Nicolas Sarkozy se voyait déjà campé sur le gaillard d’avant du vaisseau européen, en amiral victorieux des pirates. Mais son arme fatale, la « riposte graduée », a du plomb dans l’aile, avant même son inscription dans le droit français. Présenté comme « adapté et proportionné » […]
Problème : le titulaire de l’accès peut ne pas être le pirate et, surtout, l’accès n’est pas individuel. Il est associé à un domicile, une entreprise ou un lieu public. La sanction frapperait donc toutes les personnes famille, colocataires, employés usant de cet accès pour travailler, étudier, s’informer, faire leurs démarches quotidiennes, correspondre,etc. Toutes celles ayant souscrit à des forfaits double ou triple play se verraient même privées de téléphone, tout en étant tenues de payer leur abonnement.

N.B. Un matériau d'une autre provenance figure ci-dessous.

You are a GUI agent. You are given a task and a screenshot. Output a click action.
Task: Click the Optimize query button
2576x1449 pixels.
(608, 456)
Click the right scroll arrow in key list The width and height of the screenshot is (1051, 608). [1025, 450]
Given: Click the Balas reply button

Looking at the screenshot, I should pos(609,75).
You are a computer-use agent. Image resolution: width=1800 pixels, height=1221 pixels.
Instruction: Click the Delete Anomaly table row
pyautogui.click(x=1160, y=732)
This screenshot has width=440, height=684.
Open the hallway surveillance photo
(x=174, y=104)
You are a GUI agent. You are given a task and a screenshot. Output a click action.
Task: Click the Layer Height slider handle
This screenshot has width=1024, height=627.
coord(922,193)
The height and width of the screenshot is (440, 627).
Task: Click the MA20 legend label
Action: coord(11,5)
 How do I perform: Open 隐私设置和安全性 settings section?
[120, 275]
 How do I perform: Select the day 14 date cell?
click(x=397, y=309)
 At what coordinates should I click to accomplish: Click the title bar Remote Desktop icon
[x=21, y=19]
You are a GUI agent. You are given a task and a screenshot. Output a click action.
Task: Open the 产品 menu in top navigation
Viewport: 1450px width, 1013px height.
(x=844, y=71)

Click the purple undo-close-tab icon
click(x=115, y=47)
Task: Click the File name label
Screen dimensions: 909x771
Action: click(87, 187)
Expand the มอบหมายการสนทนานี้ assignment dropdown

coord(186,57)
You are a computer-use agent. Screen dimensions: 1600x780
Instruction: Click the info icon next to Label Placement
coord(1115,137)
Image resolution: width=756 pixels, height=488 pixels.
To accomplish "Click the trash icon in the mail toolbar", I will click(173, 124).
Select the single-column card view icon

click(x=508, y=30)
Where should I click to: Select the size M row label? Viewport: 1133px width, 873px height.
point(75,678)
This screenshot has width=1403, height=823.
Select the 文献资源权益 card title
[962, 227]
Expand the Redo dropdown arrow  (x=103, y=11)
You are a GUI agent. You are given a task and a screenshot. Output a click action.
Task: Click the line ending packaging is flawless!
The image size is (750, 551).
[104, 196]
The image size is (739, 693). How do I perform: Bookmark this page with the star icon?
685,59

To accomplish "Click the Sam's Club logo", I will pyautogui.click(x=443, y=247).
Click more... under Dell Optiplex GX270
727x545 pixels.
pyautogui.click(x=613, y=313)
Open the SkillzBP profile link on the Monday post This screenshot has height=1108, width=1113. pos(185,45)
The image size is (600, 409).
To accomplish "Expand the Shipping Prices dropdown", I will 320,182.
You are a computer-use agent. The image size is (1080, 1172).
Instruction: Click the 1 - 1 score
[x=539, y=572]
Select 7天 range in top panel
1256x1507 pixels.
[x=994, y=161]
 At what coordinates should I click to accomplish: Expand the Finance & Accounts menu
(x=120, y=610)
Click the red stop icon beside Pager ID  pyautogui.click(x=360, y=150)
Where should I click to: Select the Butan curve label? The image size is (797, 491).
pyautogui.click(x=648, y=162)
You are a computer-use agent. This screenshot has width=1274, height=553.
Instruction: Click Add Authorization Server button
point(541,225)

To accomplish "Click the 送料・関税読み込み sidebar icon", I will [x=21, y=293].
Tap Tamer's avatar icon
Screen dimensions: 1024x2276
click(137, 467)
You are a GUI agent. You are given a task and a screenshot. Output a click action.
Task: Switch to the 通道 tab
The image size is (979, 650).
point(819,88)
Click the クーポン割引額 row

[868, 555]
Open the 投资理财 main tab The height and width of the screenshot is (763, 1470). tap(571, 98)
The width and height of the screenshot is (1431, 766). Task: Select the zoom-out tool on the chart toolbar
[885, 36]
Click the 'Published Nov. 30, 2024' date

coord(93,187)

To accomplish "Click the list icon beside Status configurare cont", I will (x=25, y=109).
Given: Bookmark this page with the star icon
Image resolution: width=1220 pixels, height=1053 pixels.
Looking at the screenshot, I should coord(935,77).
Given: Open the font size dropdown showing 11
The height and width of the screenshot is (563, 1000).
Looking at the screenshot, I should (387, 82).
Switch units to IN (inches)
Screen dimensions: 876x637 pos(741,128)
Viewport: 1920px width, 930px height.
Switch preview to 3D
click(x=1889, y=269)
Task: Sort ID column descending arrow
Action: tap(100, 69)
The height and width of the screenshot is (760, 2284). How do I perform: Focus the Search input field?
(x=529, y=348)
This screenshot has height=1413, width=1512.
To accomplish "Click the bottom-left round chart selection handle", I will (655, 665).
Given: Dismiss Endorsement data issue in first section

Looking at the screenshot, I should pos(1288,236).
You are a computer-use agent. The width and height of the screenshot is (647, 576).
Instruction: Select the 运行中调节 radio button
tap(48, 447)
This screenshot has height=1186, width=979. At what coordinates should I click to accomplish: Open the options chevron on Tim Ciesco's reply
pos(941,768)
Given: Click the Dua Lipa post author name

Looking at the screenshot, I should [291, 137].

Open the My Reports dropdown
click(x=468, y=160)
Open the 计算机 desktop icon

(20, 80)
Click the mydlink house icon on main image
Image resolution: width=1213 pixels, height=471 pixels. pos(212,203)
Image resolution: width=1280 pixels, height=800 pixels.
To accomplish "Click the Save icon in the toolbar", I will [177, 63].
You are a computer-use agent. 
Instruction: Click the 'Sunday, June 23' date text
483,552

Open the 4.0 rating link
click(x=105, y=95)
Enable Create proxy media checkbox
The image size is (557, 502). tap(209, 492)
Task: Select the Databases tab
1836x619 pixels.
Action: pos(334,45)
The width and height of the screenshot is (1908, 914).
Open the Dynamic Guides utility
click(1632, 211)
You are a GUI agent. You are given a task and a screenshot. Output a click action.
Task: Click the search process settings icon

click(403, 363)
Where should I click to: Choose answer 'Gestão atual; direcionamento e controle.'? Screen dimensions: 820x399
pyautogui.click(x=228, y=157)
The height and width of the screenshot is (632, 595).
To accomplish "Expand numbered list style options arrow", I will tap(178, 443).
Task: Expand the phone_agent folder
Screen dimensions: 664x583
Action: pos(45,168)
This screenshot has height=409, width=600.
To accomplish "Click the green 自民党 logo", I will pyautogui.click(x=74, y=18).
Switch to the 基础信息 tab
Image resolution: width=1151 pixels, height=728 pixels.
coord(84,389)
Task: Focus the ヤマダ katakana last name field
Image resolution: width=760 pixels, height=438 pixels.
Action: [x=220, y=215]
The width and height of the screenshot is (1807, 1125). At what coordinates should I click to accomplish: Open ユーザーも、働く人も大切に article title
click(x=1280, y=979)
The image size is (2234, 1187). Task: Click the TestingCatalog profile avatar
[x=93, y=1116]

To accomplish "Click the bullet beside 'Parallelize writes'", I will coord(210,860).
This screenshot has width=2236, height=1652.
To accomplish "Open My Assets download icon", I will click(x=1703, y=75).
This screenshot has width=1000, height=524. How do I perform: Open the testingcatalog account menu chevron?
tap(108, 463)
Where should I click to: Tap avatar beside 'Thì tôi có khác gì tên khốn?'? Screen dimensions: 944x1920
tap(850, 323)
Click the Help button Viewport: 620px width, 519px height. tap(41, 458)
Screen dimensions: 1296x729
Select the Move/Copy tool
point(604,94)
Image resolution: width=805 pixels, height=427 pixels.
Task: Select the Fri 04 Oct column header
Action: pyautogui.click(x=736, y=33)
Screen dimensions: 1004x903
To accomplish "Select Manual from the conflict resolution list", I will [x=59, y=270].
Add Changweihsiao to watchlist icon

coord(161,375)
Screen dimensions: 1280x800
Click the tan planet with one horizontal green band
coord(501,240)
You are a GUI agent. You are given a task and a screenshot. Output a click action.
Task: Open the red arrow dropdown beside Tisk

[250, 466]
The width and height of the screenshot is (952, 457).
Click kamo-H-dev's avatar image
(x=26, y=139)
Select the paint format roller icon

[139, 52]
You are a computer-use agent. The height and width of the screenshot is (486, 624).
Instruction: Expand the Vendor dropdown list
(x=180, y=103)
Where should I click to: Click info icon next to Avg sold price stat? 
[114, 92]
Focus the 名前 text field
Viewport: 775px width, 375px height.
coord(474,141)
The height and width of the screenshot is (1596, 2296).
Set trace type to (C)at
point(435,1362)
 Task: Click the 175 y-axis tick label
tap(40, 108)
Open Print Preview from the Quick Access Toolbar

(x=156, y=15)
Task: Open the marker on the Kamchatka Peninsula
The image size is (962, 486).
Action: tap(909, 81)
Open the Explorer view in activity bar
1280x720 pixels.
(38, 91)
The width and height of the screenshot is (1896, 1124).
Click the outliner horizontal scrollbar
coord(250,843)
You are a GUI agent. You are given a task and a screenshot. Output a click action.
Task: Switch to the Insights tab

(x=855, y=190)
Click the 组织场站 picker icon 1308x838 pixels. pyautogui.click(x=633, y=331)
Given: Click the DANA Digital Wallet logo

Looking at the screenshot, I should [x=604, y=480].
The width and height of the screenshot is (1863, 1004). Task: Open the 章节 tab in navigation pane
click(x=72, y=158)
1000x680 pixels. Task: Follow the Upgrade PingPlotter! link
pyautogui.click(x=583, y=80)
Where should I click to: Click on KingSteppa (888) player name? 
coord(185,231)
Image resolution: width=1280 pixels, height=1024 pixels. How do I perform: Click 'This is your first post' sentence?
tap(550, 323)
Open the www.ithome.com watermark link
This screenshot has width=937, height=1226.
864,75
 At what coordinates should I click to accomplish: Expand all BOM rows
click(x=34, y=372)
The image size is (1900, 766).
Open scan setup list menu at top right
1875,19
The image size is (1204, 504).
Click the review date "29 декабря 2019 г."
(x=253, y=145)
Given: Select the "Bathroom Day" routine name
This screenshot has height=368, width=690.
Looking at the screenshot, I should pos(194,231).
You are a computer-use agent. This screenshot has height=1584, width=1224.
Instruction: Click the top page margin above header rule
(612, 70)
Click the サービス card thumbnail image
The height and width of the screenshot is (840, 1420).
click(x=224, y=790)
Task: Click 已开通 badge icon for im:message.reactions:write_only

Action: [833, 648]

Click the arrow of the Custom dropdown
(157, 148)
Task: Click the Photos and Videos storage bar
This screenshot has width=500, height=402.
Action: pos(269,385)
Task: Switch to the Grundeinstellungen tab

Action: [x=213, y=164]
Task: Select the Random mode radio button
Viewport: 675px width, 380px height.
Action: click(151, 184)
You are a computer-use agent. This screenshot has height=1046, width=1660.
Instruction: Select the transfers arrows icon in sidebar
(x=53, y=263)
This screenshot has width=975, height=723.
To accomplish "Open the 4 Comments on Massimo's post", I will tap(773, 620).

Outre le fait que la riposte graduée est une usine à gaz, qui ne va guère dans le sens de la réduction des dépenses publiques, elle soulève la question du droit à l’accès à Internet à l’heure où celui-ci devient le sésame pour accéder aux administrations publiques, à l’enseignement et aux échanges socioculturels. En Suède, où un rapport préconisait un dispositif similaire, le gouvernement a récemment tranché. « La coupure d’un abonnement à Internet est une sanction aux effets puissants qui pourrait avoir des répercussions graves dans une société où l’accès à Internet est un droit impératif pour l’inclusion sociale », ont déclaré les ministres suédois de la Culture et de la Justice. Un amendement au rapport de l’eurodéputé socialiste Guy Bono sur les industries culturelles a été adopté par le Parlement européen le 10 avril. Il invite les États membres « à éviter l’adoption de mesures allant à l’encontre des droits de l’homme, des droits civiques et des principes de proportionnalité, d’efficacité et d’effet dissuasif, telles que l’interruption de l’accès à Internet ». Pour le collectif La Quadrature du Net (collectif nouvellement créé par des citoyens inquiets des visées autoritaires du gouvernement Sarkozy sur Internet), comme pour l’UFC-Que choisir, le gouvernement devrait tirer les leçons de ce désaveu et retirer un projet de loi « à contresens de l’histoire numérique ».